§ **Exercise brief**:
Can you copy out every line of the listing below, keeping each one word for word?

§ **Supplied information**:
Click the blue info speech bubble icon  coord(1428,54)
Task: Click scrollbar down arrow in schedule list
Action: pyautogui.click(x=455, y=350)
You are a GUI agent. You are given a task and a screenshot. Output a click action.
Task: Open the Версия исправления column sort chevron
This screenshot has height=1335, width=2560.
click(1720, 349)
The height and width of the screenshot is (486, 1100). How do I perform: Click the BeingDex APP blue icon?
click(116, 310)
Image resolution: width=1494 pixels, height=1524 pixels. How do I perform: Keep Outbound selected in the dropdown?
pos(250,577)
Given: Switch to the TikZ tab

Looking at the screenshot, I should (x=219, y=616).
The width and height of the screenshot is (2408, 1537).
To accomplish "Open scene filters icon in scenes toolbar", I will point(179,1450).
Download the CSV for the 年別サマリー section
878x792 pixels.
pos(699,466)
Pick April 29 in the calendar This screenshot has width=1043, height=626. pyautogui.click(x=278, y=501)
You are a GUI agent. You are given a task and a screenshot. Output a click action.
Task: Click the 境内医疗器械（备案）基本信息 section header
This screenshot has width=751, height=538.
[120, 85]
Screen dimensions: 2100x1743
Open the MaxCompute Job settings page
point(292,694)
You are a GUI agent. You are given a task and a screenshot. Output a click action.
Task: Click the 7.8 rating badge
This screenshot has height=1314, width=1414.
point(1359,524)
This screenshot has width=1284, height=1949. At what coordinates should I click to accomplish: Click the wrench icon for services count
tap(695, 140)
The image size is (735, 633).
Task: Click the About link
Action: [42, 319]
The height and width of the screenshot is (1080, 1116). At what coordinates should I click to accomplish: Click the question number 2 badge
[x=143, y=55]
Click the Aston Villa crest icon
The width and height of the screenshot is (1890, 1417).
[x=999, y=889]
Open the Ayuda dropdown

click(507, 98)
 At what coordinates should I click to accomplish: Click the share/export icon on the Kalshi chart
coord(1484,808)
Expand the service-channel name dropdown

§ **Solution to the exercise**:
Click the blue info speech bubble icon  coord(1428,54)
Task: Click scrollbar down arrow in schedule list
Action: pyautogui.click(x=455, y=350)
You are a GUI agent. You are given a task and a screenshot. Output a click action.
Task: Open the Версия исправления column sort chevron
This screenshot has height=1335, width=2560.
click(1720, 349)
The height and width of the screenshot is (486, 1100). How do I perform: Click the BeingDex APP blue icon?
click(116, 310)
Image resolution: width=1494 pixels, height=1524 pixels. How do I perform: Keep Outbound selected in the dropdown?
pos(250,577)
Given: Switch to the TikZ tab

Looking at the screenshot, I should (x=219, y=616).
The width and height of the screenshot is (2408, 1537).
To accomplish "Open scene filters icon in scenes toolbar", I will point(179,1450).
Download the CSV for the 年別サマリー section
878x792 pixels.
pos(699,466)
Pick April 29 in the calendar This screenshot has width=1043, height=626. pyautogui.click(x=278, y=501)
You are a GUI agent. You are given a task and a screenshot. Output a click action.
Task: Click the 境内医疗器械（备案）基本信息 section header
This screenshot has width=751, height=538.
[120, 85]
Screen dimensions: 2100x1743
Open the MaxCompute Job settings page
point(292,694)
You are a GUI agent. You are given a task and a screenshot. Output a click action.
Task: Click the 7.8 rating badge
This screenshot has height=1314, width=1414.
point(1359,524)
This screenshot has width=1284, height=1949. At what coordinates should I click to accomplish: Click the wrench icon for services count
tap(695, 140)
The image size is (735, 633).
Task: Click the About link
Action: [42, 319]
The height and width of the screenshot is (1080, 1116). At what coordinates should I click to accomplish: Click the question number 2 badge
[x=143, y=55]
Click the Aston Villa crest icon
The width and height of the screenshot is (1890, 1417).
[x=999, y=889]
Open the Ayuda dropdown

click(507, 98)
 At what coordinates should I click to accomplish: Click the share/export icon on the Kalshi chart
coord(1484,808)
Expand the service-channel name dropdown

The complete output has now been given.